*** Stored data Section Begins ***

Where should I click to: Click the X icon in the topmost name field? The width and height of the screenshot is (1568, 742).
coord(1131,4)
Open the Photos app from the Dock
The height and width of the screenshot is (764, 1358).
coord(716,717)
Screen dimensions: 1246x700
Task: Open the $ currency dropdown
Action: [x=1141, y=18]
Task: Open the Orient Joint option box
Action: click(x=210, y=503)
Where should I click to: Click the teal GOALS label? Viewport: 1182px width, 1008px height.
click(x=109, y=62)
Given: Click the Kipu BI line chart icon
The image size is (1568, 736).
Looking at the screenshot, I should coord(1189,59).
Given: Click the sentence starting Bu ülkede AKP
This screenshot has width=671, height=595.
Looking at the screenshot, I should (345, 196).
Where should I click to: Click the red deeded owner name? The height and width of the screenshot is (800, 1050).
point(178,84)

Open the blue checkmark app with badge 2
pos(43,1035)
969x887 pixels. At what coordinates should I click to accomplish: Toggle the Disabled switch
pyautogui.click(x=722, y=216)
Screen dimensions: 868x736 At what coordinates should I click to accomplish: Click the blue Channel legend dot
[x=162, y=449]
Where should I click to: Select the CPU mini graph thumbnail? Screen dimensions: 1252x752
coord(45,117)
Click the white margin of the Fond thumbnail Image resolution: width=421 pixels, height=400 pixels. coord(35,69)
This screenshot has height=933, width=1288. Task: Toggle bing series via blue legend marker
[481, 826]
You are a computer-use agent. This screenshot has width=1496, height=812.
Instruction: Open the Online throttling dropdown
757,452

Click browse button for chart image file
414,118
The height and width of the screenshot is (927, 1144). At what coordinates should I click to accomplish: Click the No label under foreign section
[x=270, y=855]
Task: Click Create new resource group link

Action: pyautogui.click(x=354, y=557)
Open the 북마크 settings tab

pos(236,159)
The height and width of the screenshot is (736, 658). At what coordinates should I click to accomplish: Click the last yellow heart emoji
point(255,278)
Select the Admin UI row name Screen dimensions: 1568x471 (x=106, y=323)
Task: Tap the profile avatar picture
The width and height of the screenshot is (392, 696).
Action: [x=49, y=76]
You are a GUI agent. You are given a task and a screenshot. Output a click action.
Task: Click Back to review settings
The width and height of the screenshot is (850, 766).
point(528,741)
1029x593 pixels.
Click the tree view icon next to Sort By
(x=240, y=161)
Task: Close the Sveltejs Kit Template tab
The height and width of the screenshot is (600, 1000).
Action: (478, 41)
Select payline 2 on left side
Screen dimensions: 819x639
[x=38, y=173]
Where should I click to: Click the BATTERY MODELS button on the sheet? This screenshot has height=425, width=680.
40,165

*** Stored data Section Ends ***

- [Task instructions] Line by line, retype all of the entries.

- [Output of the exercise]
Where should I click to: Click the X icon in the topmost name field? The width and height of the screenshot is (1568, 742).
coord(1131,4)
Open the Photos app from the Dock
The height and width of the screenshot is (764, 1358).
coord(716,717)
Screen dimensions: 1246x700
Task: Open the $ currency dropdown
Action: [x=1141, y=18]
Task: Open the Orient Joint option box
Action: click(x=210, y=503)
Where should I click to: Click the teal GOALS label? Viewport: 1182px width, 1008px height.
click(x=109, y=62)
Given: Click the Kipu BI line chart icon
The image size is (1568, 736).
Looking at the screenshot, I should coord(1189,59).
Given: Click the sentence starting Bu ülkede AKP
This screenshot has width=671, height=595.
Looking at the screenshot, I should (345, 196).
Where should I click to: Click the red deeded owner name? The height and width of the screenshot is (800, 1050).
point(178,84)

Open the blue checkmark app with badge 2
pos(43,1035)
969x887 pixels. At what coordinates should I click to accomplish: Toggle the Disabled switch
pyautogui.click(x=722, y=216)
Screen dimensions: 868x736 At what coordinates should I click to accomplish: Click the blue Channel legend dot
[x=162, y=449]
Where should I click to: Select the CPU mini graph thumbnail? Screen dimensions: 1252x752
coord(45,117)
Click the white margin of the Fond thumbnail Image resolution: width=421 pixels, height=400 pixels. coord(35,69)
This screenshot has height=933, width=1288. Task: Toggle bing series via blue legend marker
[481, 826]
You are a computer-use agent. This screenshot has width=1496, height=812.
Instruction: Open the Online throttling dropdown
757,452

Click browse button for chart image file
414,118
The height and width of the screenshot is (927, 1144). At what coordinates should I click to accomplish: Click the No label under foreign section
[x=270, y=855]
Task: Click Create new resource group link

Action: pyautogui.click(x=354, y=557)
Open the 북마크 settings tab

pos(236,159)
The height and width of the screenshot is (736, 658). At what coordinates should I click to accomplish: Click the last yellow heart emoji
point(255,278)
Select the Admin UI row name Screen dimensions: 1568x471 (x=106, y=323)
Task: Tap the profile avatar picture
The width and height of the screenshot is (392, 696).
Action: [x=49, y=76]
You are a GUI agent. You are given a task and a screenshot. Output a click action.
Task: Click Back to review settings
The width and height of the screenshot is (850, 766).
point(528,741)
1029x593 pixels.
Click the tree view icon next to Sort By
(x=240, y=161)
Task: Close the Sveltejs Kit Template tab
The height and width of the screenshot is (600, 1000).
Action: (478, 41)
Select payline 2 on left side
Screen dimensions: 819x639
[x=38, y=173]
Where should I click to: Click the BATTERY MODELS button on the sheet? This screenshot has height=425, width=680.
40,165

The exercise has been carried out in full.